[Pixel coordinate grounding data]
────────────────

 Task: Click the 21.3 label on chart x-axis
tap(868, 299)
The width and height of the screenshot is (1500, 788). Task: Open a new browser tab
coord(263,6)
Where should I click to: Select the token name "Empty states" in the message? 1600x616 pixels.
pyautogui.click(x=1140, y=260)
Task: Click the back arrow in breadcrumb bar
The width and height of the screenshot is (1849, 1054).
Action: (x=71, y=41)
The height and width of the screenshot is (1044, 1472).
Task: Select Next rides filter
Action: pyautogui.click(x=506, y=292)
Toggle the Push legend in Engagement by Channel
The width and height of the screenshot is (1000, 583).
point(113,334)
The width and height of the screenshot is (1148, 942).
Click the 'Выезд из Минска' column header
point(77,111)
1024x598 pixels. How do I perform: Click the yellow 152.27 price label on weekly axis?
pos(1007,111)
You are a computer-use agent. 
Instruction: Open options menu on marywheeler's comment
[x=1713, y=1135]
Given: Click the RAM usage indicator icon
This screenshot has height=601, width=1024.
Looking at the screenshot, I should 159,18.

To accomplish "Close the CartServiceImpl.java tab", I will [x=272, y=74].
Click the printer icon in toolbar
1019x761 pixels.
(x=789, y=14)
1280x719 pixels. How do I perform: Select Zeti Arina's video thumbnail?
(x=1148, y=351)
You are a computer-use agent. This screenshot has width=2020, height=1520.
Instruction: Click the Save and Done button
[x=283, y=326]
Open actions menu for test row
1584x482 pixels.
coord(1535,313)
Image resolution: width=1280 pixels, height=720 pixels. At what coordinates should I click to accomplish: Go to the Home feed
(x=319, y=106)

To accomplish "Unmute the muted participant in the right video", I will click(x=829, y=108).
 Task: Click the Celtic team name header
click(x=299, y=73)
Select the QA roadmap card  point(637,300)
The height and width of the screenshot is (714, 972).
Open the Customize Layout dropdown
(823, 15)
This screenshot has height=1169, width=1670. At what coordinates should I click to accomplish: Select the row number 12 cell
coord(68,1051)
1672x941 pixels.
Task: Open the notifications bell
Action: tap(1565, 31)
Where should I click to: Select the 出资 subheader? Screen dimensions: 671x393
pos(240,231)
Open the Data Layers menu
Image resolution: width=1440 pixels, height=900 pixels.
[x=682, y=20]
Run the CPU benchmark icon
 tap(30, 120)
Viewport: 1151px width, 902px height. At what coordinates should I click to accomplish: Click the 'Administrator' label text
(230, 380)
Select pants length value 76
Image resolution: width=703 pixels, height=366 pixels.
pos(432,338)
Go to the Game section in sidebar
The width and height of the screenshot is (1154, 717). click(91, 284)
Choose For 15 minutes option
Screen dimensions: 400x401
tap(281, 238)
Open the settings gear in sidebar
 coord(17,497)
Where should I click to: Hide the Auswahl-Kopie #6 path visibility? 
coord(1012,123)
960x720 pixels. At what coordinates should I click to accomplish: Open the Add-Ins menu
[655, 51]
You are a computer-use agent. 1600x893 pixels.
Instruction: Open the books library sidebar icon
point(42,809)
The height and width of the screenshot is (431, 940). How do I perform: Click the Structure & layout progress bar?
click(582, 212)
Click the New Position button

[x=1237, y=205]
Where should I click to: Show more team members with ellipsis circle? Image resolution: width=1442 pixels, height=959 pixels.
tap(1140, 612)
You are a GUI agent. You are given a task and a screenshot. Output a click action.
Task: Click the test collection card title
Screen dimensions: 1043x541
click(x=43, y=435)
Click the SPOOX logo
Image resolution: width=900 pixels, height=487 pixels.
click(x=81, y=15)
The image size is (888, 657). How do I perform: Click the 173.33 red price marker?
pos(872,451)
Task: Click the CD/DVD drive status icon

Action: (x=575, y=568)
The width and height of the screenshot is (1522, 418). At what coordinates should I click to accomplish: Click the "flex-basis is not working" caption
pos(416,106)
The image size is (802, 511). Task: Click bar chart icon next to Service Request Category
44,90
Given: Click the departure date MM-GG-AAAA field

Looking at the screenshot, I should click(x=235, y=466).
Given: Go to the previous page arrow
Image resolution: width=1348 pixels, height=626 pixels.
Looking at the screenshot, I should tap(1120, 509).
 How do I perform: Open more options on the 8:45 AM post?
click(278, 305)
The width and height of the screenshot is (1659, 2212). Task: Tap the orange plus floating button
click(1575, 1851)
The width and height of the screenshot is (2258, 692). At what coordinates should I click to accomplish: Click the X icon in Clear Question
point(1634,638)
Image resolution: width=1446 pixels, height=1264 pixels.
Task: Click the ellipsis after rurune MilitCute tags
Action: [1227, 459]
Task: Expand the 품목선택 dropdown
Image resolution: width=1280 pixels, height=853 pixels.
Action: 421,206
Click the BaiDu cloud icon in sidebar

────────────────

*WHAT THE TASK REQUIRES:*
Look for the line that contains "Given: Go to the previous page arrow" in the entries above. Set it down, along with all later lines, exactly as written.

*EXERCISE RESULT:*
Given: Go to the previous page arrow
Image resolution: width=1348 pixels, height=626 pixels.
Looking at the screenshot, I should tap(1120, 509).
 How do I perform: Open more options on the 8:45 AM post?
click(278, 305)
The width and height of the screenshot is (1659, 2212). Task: Tap the orange plus floating button
click(1575, 1851)
The width and height of the screenshot is (2258, 692). At what coordinates should I click to accomplish: Click the X icon in Clear Question
point(1634,638)
Image resolution: width=1446 pixels, height=1264 pixels.
Task: Click the ellipsis after rurune MilitCute tags
Action: [1227, 459]
Task: Expand the 품목선택 dropdown
Image resolution: width=1280 pixels, height=853 pixels.
Action: 421,206
Click the BaiDu cloud icon in sidebar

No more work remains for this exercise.